Please print each entry below exactly as it reads.

GIVEN ENTRIES:

---

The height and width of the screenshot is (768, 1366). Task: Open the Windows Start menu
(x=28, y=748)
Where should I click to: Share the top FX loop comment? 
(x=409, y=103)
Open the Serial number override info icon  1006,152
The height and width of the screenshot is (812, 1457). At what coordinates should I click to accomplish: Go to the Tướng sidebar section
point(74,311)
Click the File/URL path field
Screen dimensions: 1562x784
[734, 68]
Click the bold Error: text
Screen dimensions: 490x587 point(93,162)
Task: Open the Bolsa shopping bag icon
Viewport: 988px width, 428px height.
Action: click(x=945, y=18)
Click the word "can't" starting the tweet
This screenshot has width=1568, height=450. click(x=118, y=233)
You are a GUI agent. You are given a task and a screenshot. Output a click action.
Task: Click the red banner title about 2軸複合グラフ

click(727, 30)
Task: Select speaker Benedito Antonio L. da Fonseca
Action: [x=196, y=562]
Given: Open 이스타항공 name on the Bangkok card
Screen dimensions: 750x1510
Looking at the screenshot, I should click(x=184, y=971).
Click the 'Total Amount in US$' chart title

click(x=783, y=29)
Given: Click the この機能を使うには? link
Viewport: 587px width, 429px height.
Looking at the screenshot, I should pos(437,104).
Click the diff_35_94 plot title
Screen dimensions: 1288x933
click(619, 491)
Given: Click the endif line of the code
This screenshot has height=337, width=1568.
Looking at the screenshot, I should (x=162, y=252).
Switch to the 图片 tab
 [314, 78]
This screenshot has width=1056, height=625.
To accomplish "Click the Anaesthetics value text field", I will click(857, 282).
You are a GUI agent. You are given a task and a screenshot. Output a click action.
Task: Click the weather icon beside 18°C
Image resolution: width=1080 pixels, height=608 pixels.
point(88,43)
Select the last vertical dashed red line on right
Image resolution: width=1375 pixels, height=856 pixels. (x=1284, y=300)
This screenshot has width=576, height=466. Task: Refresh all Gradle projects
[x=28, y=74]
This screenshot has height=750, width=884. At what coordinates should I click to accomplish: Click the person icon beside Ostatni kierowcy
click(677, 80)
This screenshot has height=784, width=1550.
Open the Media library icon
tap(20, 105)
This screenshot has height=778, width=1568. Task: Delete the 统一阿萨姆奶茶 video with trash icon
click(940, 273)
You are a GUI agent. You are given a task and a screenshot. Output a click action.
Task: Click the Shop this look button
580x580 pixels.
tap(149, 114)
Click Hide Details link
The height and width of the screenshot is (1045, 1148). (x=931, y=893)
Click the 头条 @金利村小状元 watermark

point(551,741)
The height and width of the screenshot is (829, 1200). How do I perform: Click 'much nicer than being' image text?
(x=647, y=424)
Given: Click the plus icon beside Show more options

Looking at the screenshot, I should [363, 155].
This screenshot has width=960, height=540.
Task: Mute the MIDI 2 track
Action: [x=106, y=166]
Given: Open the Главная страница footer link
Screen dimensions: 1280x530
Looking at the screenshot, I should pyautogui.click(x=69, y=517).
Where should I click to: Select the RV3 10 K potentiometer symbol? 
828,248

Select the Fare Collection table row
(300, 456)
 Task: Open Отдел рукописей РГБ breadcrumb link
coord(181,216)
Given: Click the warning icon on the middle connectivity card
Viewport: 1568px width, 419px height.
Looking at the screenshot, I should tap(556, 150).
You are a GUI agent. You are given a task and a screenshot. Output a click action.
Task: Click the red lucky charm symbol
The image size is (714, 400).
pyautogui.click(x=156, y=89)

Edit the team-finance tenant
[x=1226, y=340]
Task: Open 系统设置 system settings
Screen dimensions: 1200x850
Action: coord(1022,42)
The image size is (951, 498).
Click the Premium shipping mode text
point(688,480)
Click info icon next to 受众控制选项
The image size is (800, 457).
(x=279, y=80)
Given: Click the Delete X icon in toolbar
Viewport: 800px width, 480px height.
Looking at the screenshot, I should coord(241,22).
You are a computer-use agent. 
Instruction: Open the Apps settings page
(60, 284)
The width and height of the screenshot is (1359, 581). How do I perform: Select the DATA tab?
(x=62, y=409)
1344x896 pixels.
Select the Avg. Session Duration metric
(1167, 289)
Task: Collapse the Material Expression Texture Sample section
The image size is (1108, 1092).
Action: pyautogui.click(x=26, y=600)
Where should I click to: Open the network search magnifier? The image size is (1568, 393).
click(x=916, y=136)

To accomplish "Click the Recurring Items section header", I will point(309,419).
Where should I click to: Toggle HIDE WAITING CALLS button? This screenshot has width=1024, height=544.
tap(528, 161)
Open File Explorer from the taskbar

---

RESPONSE TO THE TASK:
The height and width of the screenshot is (768, 1366). Task: Open the Windows Start menu
(x=28, y=748)
Where should I click to: Share the top FX loop comment? 
(x=409, y=103)
Open the Serial number override info icon  1006,152
The height and width of the screenshot is (812, 1457). At what coordinates should I click to accomplish: Go to the Tướng sidebar section
point(74,311)
Click the File/URL path field
Screen dimensions: 1562x784
[734, 68]
Click the bold Error: text
Screen dimensions: 490x587 point(93,162)
Task: Open the Bolsa shopping bag icon
Viewport: 988px width, 428px height.
Action: click(x=945, y=18)
Click the word "can't" starting the tweet
This screenshot has width=1568, height=450. click(x=118, y=233)
You are a GUI agent. You are given a task and a screenshot. Output a click action.
Task: Click the red banner title about 2軸複合グラフ

click(727, 30)
Task: Select speaker Benedito Antonio L. da Fonseca
Action: [x=196, y=562]
Given: Open 이스타항공 name on the Bangkok card
Screen dimensions: 750x1510
Looking at the screenshot, I should click(x=184, y=971).
Click the 'Total Amount in US$' chart title

click(x=783, y=29)
Given: Click the この機能を使うには? link
Viewport: 587px width, 429px height.
Looking at the screenshot, I should pos(437,104).
Click the diff_35_94 plot title
Screen dimensions: 1288x933
click(619, 491)
Given: Click the endif line of the code
This screenshot has height=337, width=1568.
Looking at the screenshot, I should (x=162, y=252).
Switch to the 图片 tab
 [314, 78]
This screenshot has width=1056, height=625.
To accomplish "Click the Anaesthetics value text field", I will click(857, 282).
You are a GUI agent. You are given a task and a screenshot. Output a click action.
Task: Click the weather icon beside 18°C
Image resolution: width=1080 pixels, height=608 pixels.
point(88,43)
Select the last vertical dashed red line on right
Image resolution: width=1375 pixels, height=856 pixels. (x=1284, y=300)
This screenshot has width=576, height=466. Task: Refresh all Gradle projects
[x=28, y=74]
This screenshot has height=750, width=884. At what coordinates should I click to accomplish: Click the person icon beside Ostatni kierowcy
click(677, 80)
This screenshot has height=784, width=1550.
Open the Media library icon
tap(20, 105)
This screenshot has height=778, width=1568. Task: Delete the 统一阿萨姆奶茶 video with trash icon
click(940, 273)
You are a GUI agent. You are given a task and a screenshot. Output a click action.
Task: Click the Shop this look button
580x580 pixels.
tap(149, 114)
Click Hide Details link
The height and width of the screenshot is (1045, 1148). (x=931, y=893)
Click the 头条 @金利村小状元 watermark

point(551,741)
The height and width of the screenshot is (829, 1200). How do I perform: Click 'much nicer than being' image text?
(x=647, y=424)
Given: Click the plus icon beside Show more options

Looking at the screenshot, I should [363, 155].
This screenshot has width=960, height=540.
Task: Mute the MIDI 2 track
Action: [x=106, y=166]
Given: Open the Главная страница footer link
Screen dimensions: 1280x530
Looking at the screenshot, I should pyautogui.click(x=69, y=517).
Where should I click to: Select the RV3 10 K potentiometer symbol? 
828,248

Select the Fare Collection table row
(300, 456)
 Task: Open Отдел рукописей РГБ breadcrumb link
coord(181,216)
Given: Click the warning icon on the middle connectivity card
Viewport: 1568px width, 419px height.
Looking at the screenshot, I should tap(556, 150).
You are a GUI agent. You are given a task and a screenshot. Output a click action.
Task: Click the red lucky charm symbol
The image size is (714, 400).
pyautogui.click(x=156, y=89)

Edit the team-finance tenant
[x=1226, y=340]
Task: Open 系统设置 system settings
Screen dimensions: 1200x850
Action: coord(1022,42)
The image size is (951, 498).
Click the Premium shipping mode text
point(688,480)
Click info icon next to 受众控制选项
The image size is (800, 457).
(x=279, y=80)
Given: Click the Delete X icon in toolbar
Viewport: 800px width, 480px height.
Looking at the screenshot, I should coord(241,22).
You are a computer-use agent. 
Instruction: Open the Apps settings page
(60, 284)
The width and height of the screenshot is (1359, 581). How do I perform: Select the DATA tab?
(x=62, y=409)
1344x896 pixels.
Select the Avg. Session Duration metric
(1167, 289)
Task: Collapse the Material Expression Texture Sample section
The image size is (1108, 1092).
Action: pyautogui.click(x=26, y=600)
Where should I click to: Open the network search magnifier? The image size is (1568, 393).
click(x=916, y=136)

To accomplish "Click the Recurring Items section header", I will point(309,419).
Where should I click to: Toggle HIDE WAITING CALLS button? This screenshot has width=1024, height=544.
tap(528, 161)
Open File Explorer from the taskbar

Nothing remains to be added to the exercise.